-- Goal of the exercise --
Nothing should be left out: repeat all the data exactly.

-- Data supplied --
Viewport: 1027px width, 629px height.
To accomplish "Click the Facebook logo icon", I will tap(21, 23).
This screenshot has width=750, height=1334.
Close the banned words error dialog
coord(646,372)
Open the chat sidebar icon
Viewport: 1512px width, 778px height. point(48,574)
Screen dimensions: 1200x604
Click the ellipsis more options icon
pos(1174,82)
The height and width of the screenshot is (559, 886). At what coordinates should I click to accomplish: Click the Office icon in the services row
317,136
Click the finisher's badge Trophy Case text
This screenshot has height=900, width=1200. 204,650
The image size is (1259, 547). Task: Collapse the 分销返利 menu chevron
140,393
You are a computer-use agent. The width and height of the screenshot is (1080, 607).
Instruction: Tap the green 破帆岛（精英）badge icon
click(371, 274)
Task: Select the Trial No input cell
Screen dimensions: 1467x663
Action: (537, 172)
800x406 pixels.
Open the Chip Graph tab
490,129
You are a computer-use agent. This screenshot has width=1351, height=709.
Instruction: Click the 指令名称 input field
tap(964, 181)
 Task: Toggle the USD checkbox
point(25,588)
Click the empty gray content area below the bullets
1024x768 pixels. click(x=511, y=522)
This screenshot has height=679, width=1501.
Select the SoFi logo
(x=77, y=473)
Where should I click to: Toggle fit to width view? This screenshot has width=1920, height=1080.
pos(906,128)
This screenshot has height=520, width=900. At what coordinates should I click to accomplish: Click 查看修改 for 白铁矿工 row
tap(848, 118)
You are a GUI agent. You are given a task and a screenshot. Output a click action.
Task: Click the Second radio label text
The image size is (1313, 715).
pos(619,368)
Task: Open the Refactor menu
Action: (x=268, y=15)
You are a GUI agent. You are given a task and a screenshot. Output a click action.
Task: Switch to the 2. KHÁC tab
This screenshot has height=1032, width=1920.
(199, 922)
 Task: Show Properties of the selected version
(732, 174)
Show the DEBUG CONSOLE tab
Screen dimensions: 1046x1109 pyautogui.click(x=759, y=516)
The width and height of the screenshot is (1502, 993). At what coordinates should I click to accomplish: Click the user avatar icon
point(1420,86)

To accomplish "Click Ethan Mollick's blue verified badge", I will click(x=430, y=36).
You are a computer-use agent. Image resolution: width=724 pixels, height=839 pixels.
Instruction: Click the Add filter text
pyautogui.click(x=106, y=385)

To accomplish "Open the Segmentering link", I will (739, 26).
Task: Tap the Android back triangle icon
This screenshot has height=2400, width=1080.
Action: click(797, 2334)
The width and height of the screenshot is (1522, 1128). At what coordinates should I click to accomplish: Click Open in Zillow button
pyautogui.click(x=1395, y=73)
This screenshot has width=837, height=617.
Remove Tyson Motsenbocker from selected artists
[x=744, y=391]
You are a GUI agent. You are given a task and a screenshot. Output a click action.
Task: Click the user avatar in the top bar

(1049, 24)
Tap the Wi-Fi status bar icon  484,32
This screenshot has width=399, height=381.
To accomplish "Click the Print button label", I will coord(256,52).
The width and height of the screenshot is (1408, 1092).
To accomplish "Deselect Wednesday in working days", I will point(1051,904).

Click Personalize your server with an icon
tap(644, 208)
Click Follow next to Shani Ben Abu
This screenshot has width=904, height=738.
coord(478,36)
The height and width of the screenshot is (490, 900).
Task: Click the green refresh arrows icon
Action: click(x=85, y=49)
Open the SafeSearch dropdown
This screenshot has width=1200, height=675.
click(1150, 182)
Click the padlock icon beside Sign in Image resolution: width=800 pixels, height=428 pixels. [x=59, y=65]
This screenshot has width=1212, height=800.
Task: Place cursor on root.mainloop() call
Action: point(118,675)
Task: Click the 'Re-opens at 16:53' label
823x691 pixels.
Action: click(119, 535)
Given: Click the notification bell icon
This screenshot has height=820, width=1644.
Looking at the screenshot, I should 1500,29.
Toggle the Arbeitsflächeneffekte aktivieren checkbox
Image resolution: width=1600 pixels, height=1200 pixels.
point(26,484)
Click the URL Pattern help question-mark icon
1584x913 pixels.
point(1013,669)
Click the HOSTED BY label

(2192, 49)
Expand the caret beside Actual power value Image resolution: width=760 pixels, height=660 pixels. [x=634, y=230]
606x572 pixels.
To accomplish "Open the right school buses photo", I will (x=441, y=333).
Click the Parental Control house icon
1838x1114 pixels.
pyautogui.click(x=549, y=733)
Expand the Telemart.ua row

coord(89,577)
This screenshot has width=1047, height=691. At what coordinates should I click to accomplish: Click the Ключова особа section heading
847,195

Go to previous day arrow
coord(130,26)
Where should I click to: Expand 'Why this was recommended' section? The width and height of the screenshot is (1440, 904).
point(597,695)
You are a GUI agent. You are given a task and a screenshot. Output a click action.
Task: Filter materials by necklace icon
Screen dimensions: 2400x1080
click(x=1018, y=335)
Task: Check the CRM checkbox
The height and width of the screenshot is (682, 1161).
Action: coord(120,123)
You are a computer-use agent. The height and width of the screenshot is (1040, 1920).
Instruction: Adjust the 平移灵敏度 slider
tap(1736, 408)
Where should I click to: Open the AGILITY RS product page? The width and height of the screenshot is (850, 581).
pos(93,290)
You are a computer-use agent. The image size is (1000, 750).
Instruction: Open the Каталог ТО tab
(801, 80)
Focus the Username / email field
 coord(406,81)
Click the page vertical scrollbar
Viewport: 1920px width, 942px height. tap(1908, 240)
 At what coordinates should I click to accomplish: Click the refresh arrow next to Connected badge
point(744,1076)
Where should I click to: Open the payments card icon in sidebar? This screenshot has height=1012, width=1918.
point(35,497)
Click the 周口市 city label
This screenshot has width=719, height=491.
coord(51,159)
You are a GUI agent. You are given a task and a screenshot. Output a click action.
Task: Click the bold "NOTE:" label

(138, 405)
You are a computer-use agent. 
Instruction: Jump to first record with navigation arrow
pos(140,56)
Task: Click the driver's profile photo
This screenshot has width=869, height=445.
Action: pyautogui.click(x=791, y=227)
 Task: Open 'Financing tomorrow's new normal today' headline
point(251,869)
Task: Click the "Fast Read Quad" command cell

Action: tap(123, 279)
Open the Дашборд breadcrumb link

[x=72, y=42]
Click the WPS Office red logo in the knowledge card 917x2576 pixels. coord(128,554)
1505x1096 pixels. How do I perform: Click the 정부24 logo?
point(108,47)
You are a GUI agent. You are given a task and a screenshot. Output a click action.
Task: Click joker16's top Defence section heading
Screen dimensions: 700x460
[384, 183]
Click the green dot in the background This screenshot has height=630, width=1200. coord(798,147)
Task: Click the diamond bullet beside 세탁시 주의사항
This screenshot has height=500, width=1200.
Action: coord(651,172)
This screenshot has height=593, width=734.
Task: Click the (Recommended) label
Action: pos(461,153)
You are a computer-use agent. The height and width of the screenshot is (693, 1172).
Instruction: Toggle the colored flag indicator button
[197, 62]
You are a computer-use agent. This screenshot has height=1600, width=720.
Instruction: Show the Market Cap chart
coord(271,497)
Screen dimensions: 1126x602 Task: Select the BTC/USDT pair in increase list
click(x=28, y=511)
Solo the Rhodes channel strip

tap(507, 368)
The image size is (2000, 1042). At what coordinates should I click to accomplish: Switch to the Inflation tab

-- Answer to the problem --
Viewport: 1027px width, 629px height.
To accomplish "Click the Facebook logo icon", I will tap(21, 23).
This screenshot has width=750, height=1334.
Close the banned words error dialog
coord(646,372)
Open the chat sidebar icon
Viewport: 1512px width, 778px height. point(48,574)
Screen dimensions: 1200x604
Click the ellipsis more options icon
pos(1174,82)
The height and width of the screenshot is (559, 886). At what coordinates should I click to accomplish: Click the Office icon in the services row
317,136
Click the finisher's badge Trophy Case text
This screenshot has height=900, width=1200. 204,650
The image size is (1259, 547). Task: Collapse the 分销返利 menu chevron
140,393
You are a computer-use agent. The width and height of the screenshot is (1080, 607).
Instruction: Tap the green 破帆岛（精英）badge icon
click(371, 274)
Task: Select the Trial No input cell
Screen dimensions: 1467x663
Action: (537, 172)
800x406 pixels.
Open the Chip Graph tab
490,129
You are a computer-use agent. This screenshot has width=1351, height=709.
Instruction: Click the 指令名称 input field
tap(964, 181)
 Task: Toggle the USD checkbox
point(25,588)
Click the empty gray content area below the bullets
1024x768 pixels. click(x=511, y=522)
This screenshot has height=679, width=1501.
Select the SoFi logo
(x=77, y=473)
Where should I click to: Toggle fit to width view? This screenshot has width=1920, height=1080.
pos(906,128)
This screenshot has height=520, width=900. At what coordinates should I click to accomplish: Click 查看修改 for 白铁矿工 row
tap(848, 118)
You are a GUI agent. You are given a task and a screenshot. Output a click action.
Task: Click the Second radio label text
The image size is (1313, 715).
pos(619,368)
Task: Open the Refactor menu
Action: (x=268, y=15)
You are a GUI agent. You are given a task and a screenshot. Output a click action.
Task: Switch to the 2. KHÁC tab
This screenshot has height=1032, width=1920.
(199, 922)
 Task: Show Properties of the selected version
(732, 174)
Show the DEBUG CONSOLE tab
Screen dimensions: 1046x1109 pyautogui.click(x=759, y=516)
The width and height of the screenshot is (1502, 993). At what coordinates should I click to accomplish: Click the user avatar icon
point(1420,86)

To accomplish "Click Ethan Mollick's blue verified badge", I will click(x=430, y=36).
You are a computer-use agent. Image resolution: width=724 pixels, height=839 pixels.
Instruction: Click the Add filter text
pyautogui.click(x=106, y=385)

To accomplish "Open the Segmentering link", I will (739, 26).
Task: Tap the Android back triangle icon
This screenshot has height=2400, width=1080.
Action: click(797, 2334)
The width and height of the screenshot is (1522, 1128). At what coordinates should I click to accomplish: Click Open in Zillow button
pyautogui.click(x=1395, y=73)
This screenshot has width=837, height=617.
Remove Tyson Motsenbocker from selected artists
[x=744, y=391]
You are a GUI agent. You are given a task and a screenshot. Output a click action.
Task: Click the user avatar in the top bar

(1049, 24)
Tap the Wi-Fi status bar icon  484,32
This screenshot has width=399, height=381.
To accomplish "Click the Print button label", I will coord(256,52).
The width and height of the screenshot is (1408, 1092).
To accomplish "Deselect Wednesday in working days", I will point(1051,904).

Click Personalize your server with an icon
tap(644, 208)
Click Follow next to Shani Ben Abu
This screenshot has width=904, height=738.
coord(478,36)
The height and width of the screenshot is (490, 900).
Task: Click the green refresh arrows icon
Action: click(x=85, y=49)
Open the SafeSearch dropdown
This screenshot has width=1200, height=675.
click(1150, 182)
Click the padlock icon beside Sign in Image resolution: width=800 pixels, height=428 pixels. [x=59, y=65]
This screenshot has width=1212, height=800.
Task: Place cursor on root.mainloop() call
Action: point(118,675)
Task: Click the 'Re-opens at 16:53' label
823x691 pixels.
Action: click(119, 535)
Given: Click the notification bell icon
This screenshot has height=820, width=1644.
Looking at the screenshot, I should 1500,29.
Toggle the Arbeitsflächeneffekte aktivieren checkbox
Image resolution: width=1600 pixels, height=1200 pixels.
point(26,484)
Click the URL Pattern help question-mark icon
1584x913 pixels.
point(1013,669)
Click the HOSTED BY label

(2192, 49)
Expand the caret beside Actual power value Image resolution: width=760 pixels, height=660 pixels. [x=634, y=230]
606x572 pixels.
To accomplish "Open the right school buses photo", I will (x=441, y=333).
Click the Parental Control house icon
1838x1114 pixels.
pyautogui.click(x=549, y=733)
Expand the Telemart.ua row

coord(89,577)
This screenshot has width=1047, height=691. At what coordinates should I click to accomplish: Click the Ключова особа section heading
847,195

Go to previous day arrow
coord(130,26)
Where should I click to: Expand 'Why this was recommended' section? The width and height of the screenshot is (1440, 904).
point(597,695)
You are a GUI agent. You are given a task and a screenshot. Output a click action.
Task: Filter materials by necklace icon
Screen dimensions: 2400x1080
click(x=1018, y=335)
Task: Check the CRM checkbox
The height and width of the screenshot is (682, 1161).
Action: coord(120,123)
You are a computer-use agent. The height and width of the screenshot is (1040, 1920).
Instruction: Adjust the 平移灵敏度 slider
tap(1736, 408)
Where should I click to: Open the AGILITY RS product page? The width and height of the screenshot is (850, 581).
pos(93,290)
You are a computer-use agent. The image size is (1000, 750).
Instruction: Open the Каталог ТО tab
(801, 80)
Focus the Username / email field
 coord(406,81)
Click the page vertical scrollbar
Viewport: 1920px width, 942px height. tap(1908, 240)
 At what coordinates should I click to accomplish: Click the refresh arrow next to Connected badge
point(744,1076)
Where should I click to: Open the payments card icon in sidebar? This screenshot has height=1012, width=1918.
point(35,497)
Click the 周口市 city label
This screenshot has width=719, height=491.
coord(51,159)
You are a GUI agent. You are given a task and a screenshot. Output a click action.
Task: Click the bold "NOTE:" label

(138, 405)
You are a computer-use agent. 
Instruction: Jump to first record with navigation arrow
pos(140,56)
Task: Click the driver's profile photo
This screenshot has width=869, height=445.
Action: pyautogui.click(x=791, y=227)
 Task: Open 'Financing tomorrow's new normal today' headline
point(251,869)
Task: Click the "Fast Read Quad" command cell

Action: tap(123, 279)
Open the Дашборд breadcrumb link

[x=72, y=42]
Click the WPS Office red logo in the knowledge card 917x2576 pixels. coord(128,554)
1505x1096 pixels. How do I perform: Click the 정부24 logo?
point(108,47)
You are a GUI agent. You are given a task and a screenshot. Output a click action.
Task: Click joker16's top Defence section heading
Screen dimensions: 700x460
[384, 183]
Click the green dot in the background This screenshot has height=630, width=1200. coord(798,147)
Task: Click the diamond bullet beside 세탁시 주의사항
This screenshot has height=500, width=1200.
Action: coord(651,172)
This screenshot has height=593, width=734.
Task: Click the (Recommended) label
Action: pos(461,153)
You are a computer-use agent. The height and width of the screenshot is (693, 1172).
Instruction: Toggle the colored flag indicator button
[197, 62]
You are a computer-use agent. This screenshot has height=1600, width=720.
Instruction: Show the Market Cap chart
coord(271,497)
Screen dimensions: 1126x602 Task: Select the BTC/USDT pair in increase list
click(x=28, y=511)
Solo the Rhodes channel strip

tap(507, 368)
The image size is (2000, 1042). At what coordinates should I click to accomplish: Switch to the Inflation tab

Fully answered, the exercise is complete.